(Text and element pointing records)

---*---

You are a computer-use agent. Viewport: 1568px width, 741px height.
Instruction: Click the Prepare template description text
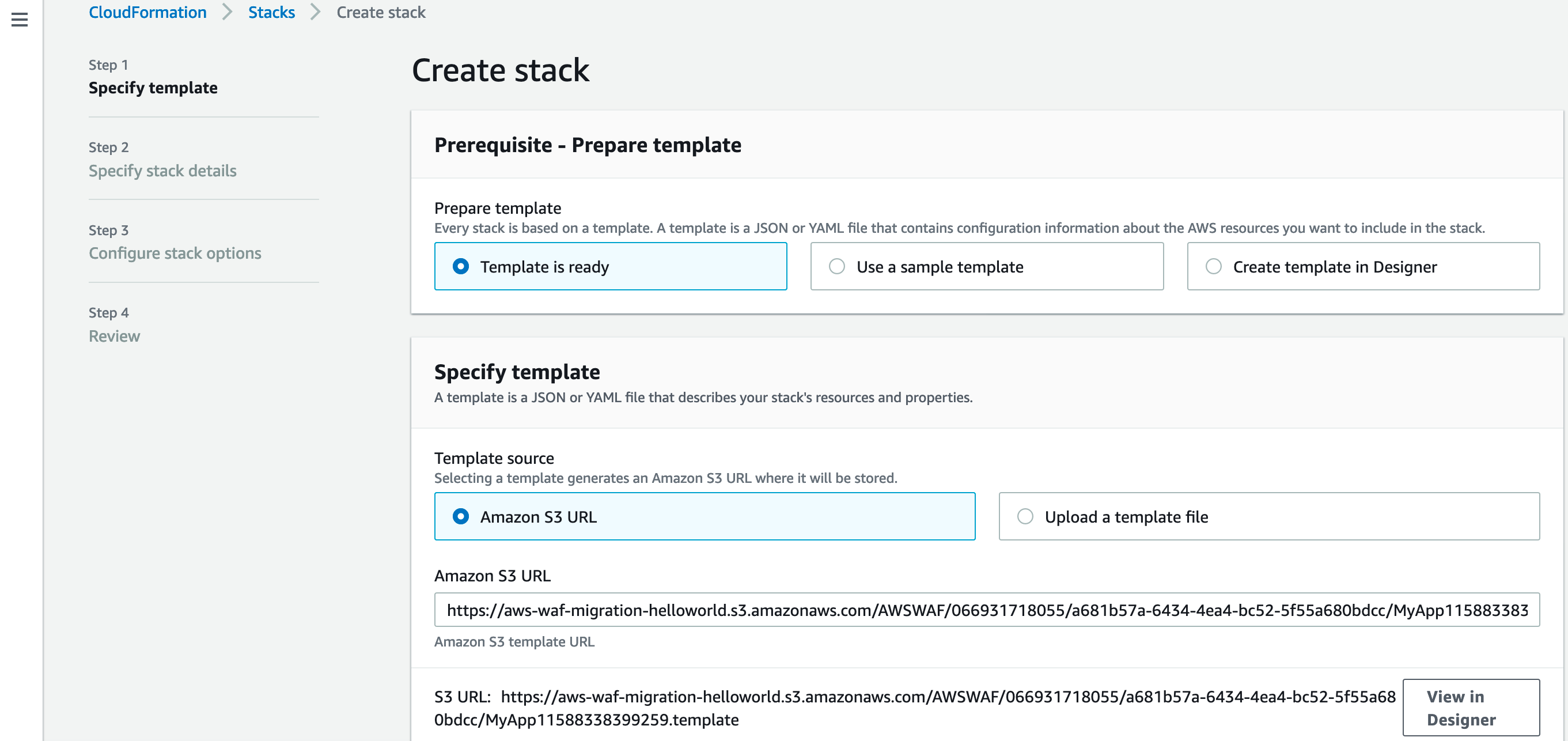pos(959,228)
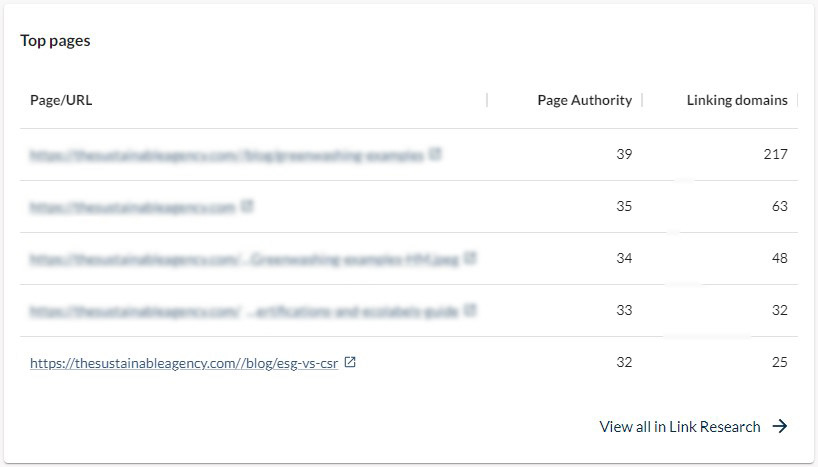Select Linking domains value 217
Screen dimensions: 818x467
point(775,154)
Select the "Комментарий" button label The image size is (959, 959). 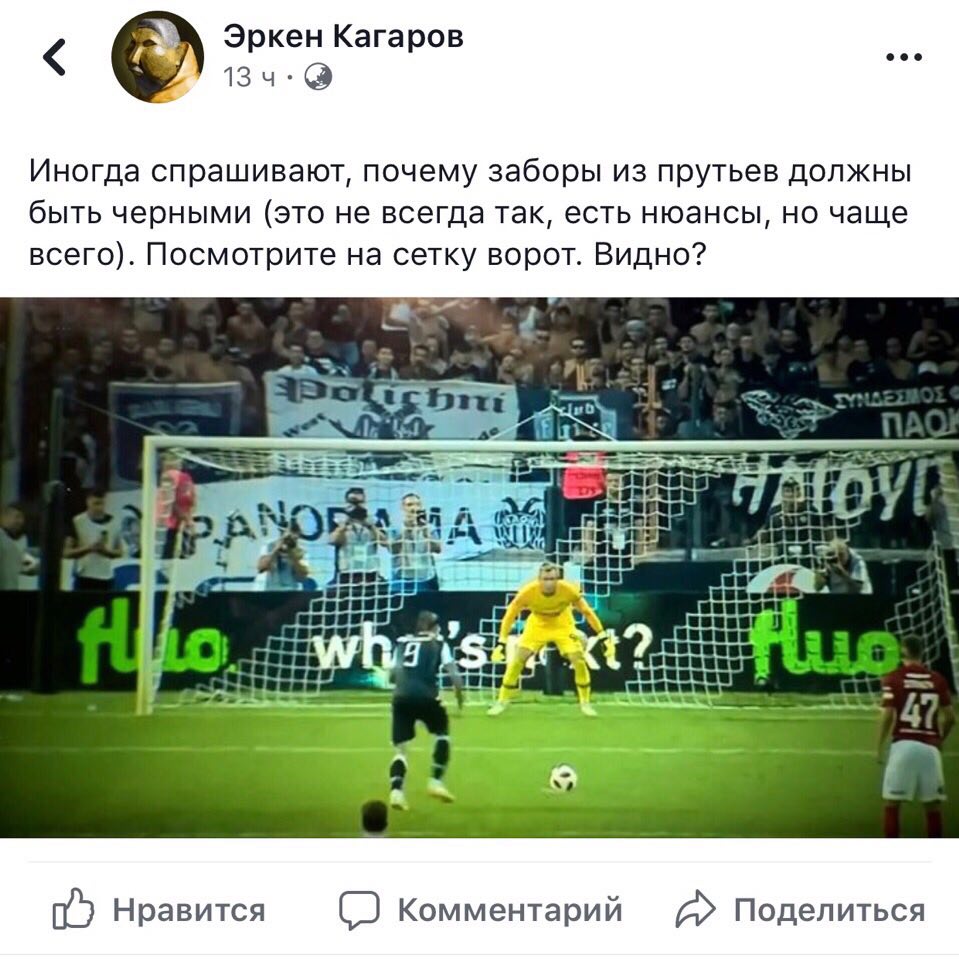pyautogui.click(x=510, y=910)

---*---

Given instruction:
Please quote the stretch of the material from its start through the line that contains "point(775,154)", leaving out the pictures.

Task output:
You are a computer-use agent. Viewport: 1568px width, 741px height.
Instruction: Click the Prepare template description text
pos(959,228)
Select Linking domains value 217
Screen dimensions: 818x467
point(775,154)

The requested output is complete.